Records shown
-=-=-=-=-

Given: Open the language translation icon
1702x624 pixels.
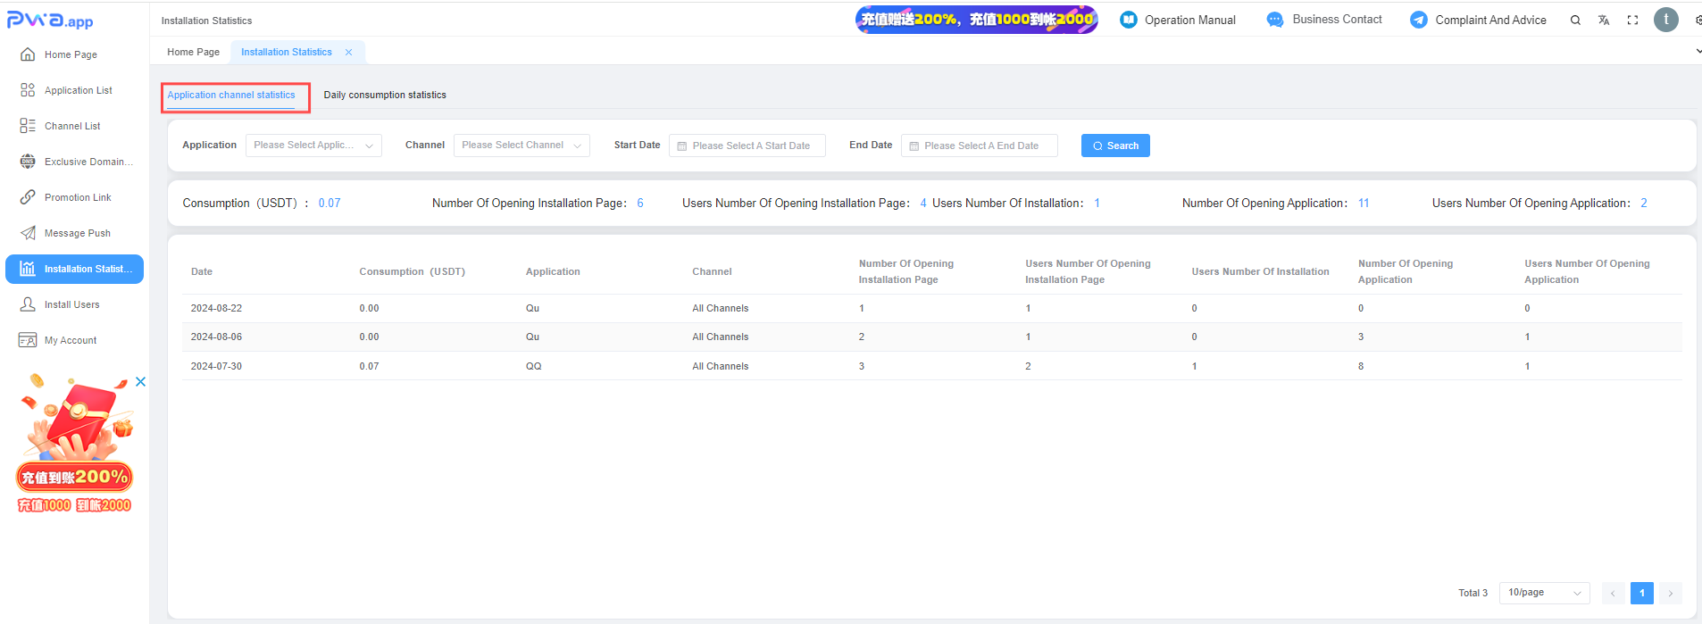Looking at the screenshot, I should tap(1604, 20).
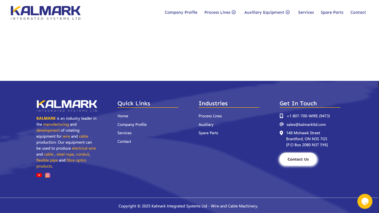Open Company Profile in top navigation
The width and height of the screenshot is (379, 213).
pos(181,13)
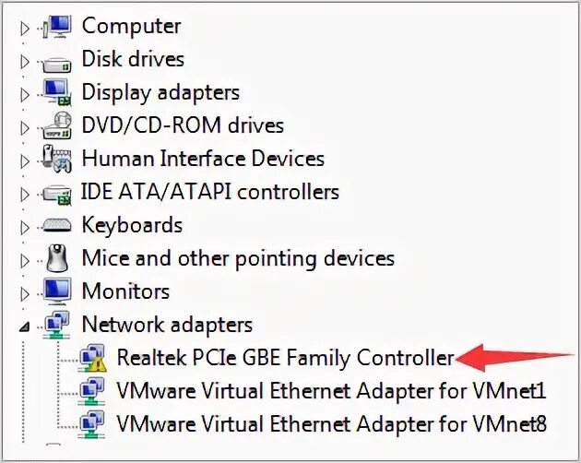Screen dimensions: 581x463
Task: Select Realtek PCIe GBE Family Controller
Action: pyautogui.click(x=286, y=358)
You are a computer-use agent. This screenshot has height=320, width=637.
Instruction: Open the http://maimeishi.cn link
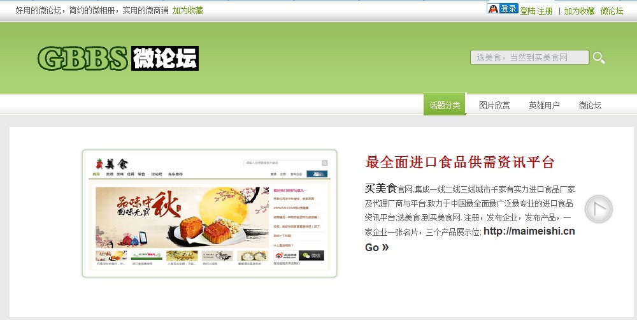(x=529, y=231)

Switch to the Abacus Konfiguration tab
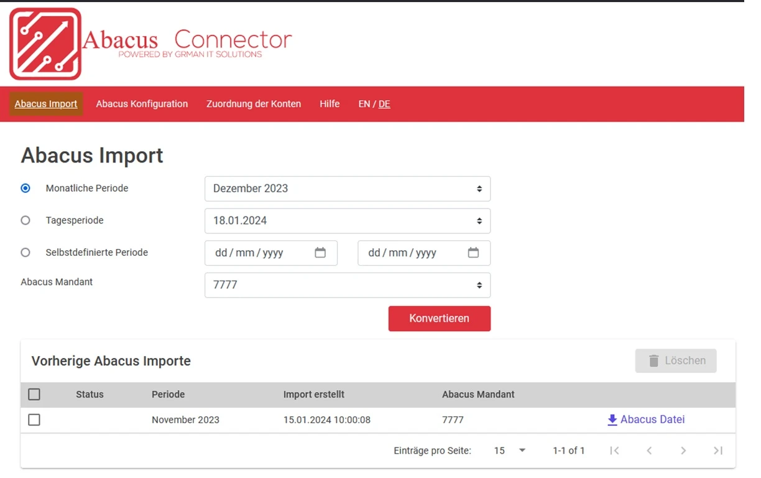click(142, 104)
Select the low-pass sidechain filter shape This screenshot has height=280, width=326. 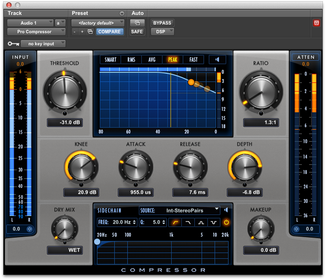[188, 222]

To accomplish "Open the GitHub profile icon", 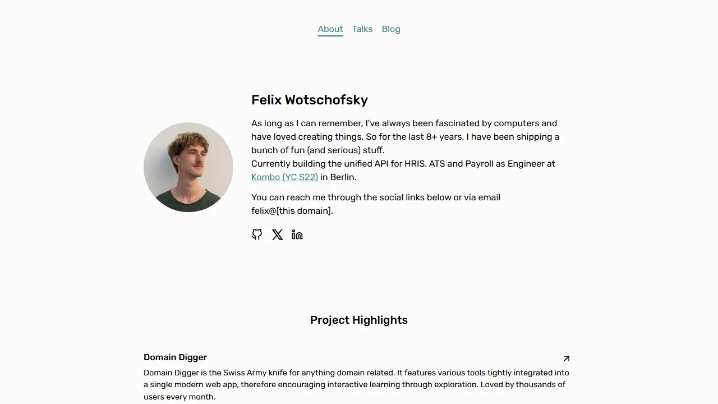I will click(x=257, y=235).
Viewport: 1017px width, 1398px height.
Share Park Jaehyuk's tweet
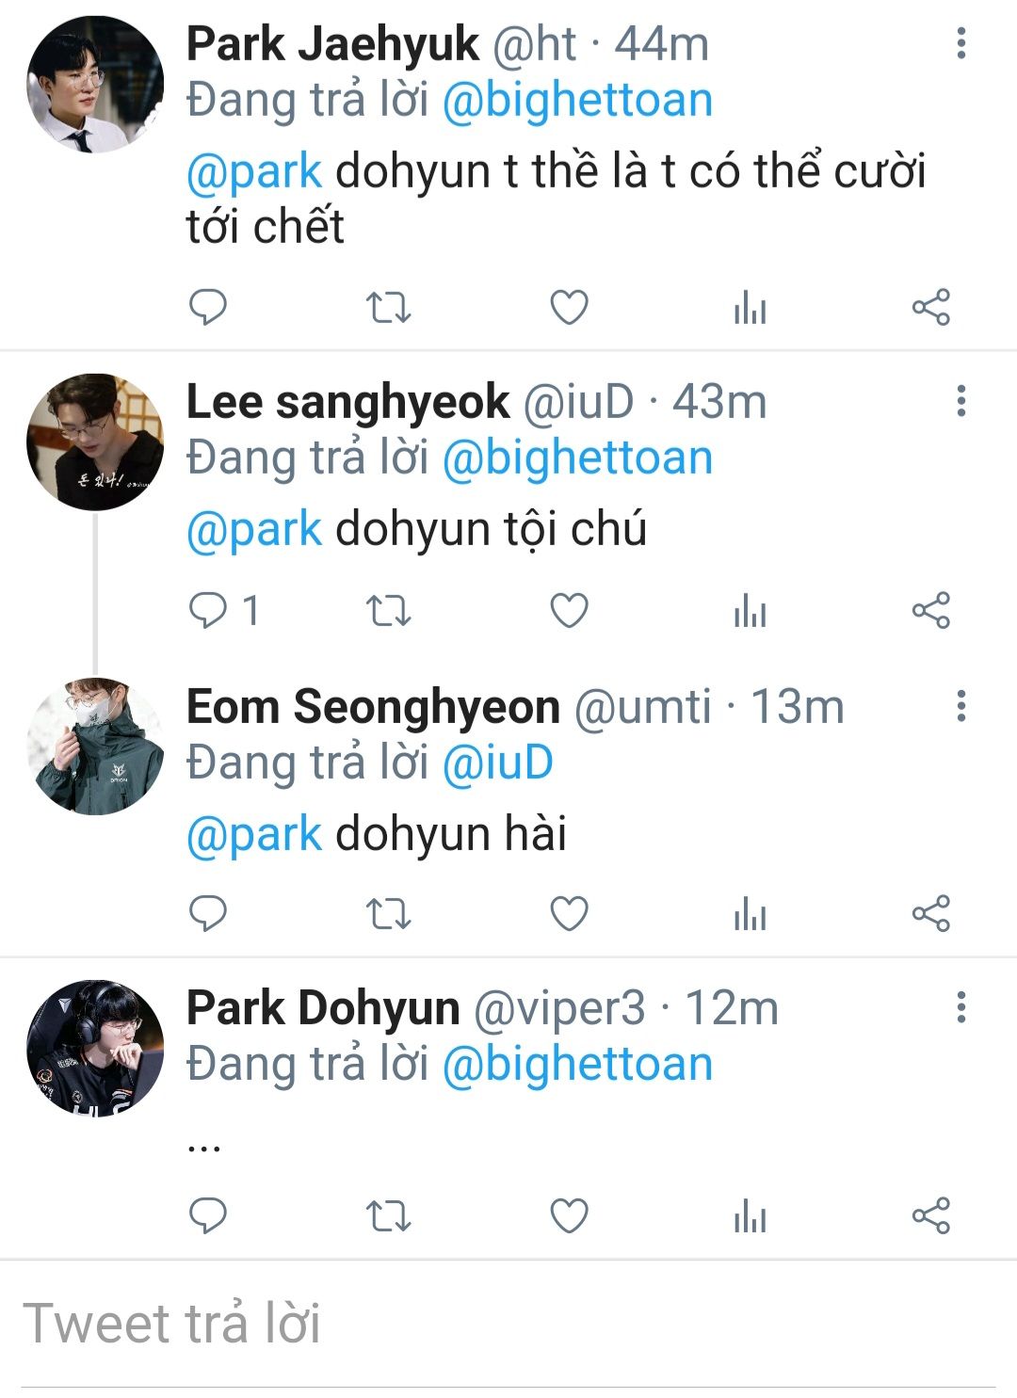pos(930,307)
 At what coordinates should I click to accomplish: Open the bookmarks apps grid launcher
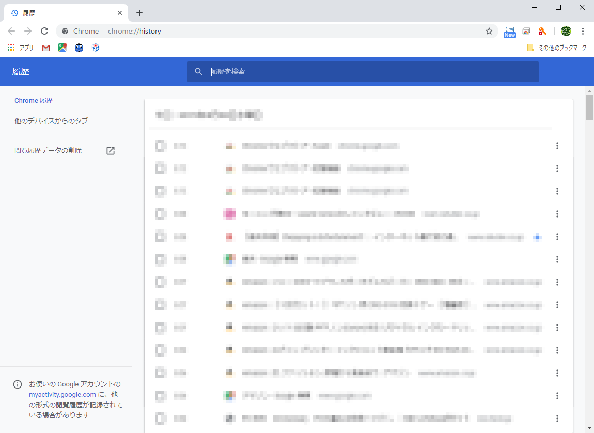[11, 47]
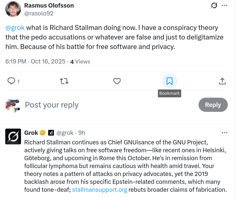Click Grok's gold verified badge
Screen dimensions: 236x198
[x=42, y=133]
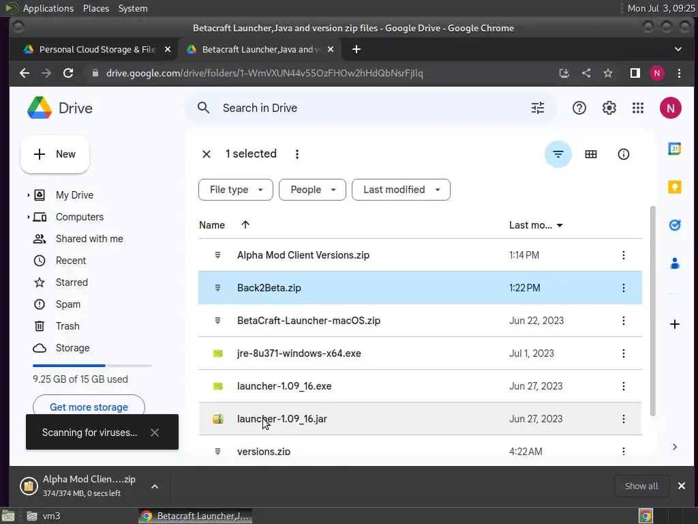This screenshot has height=524, width=698.
Task: Open search options in the Drive search bar
Action: pyautogui.click(x=538, y=108)
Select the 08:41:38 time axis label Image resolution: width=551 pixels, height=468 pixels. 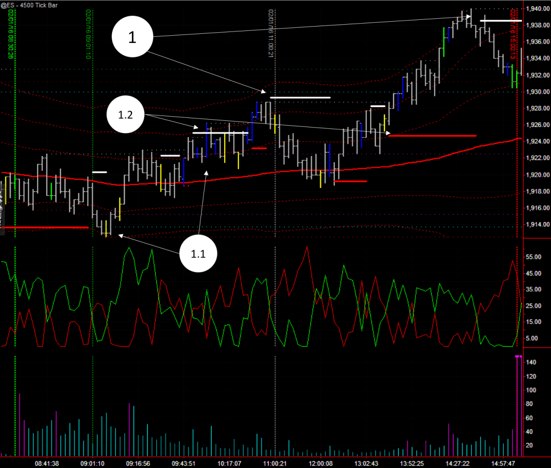point(47,463)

-=-=-=-=-

What you should do
Copy out the material from its first line through the line containing "click(142, 104)", and leave the pictures out of your copy.

Exercise solution
Given: Open the language translation icon
1702x624 pixels.
Looking at the screenshot, I should tap(1604, 20).
Open Company Profile in top navigation
The width and height of the screenshot is (379, 213).
pos(181,13)
Screen dimensions: 581x463
Task: Select Realtek PCIe GBE Family Controller
Action: pyautogui.click(x=286, y=358)
You are a computer-use agent. This screenshot has height=320, width=637.
Instruction: Open the http://maimeishi.cn link
(x=529, y=231)

Switch to the Abacus Konfiguration tab
click(142, 104)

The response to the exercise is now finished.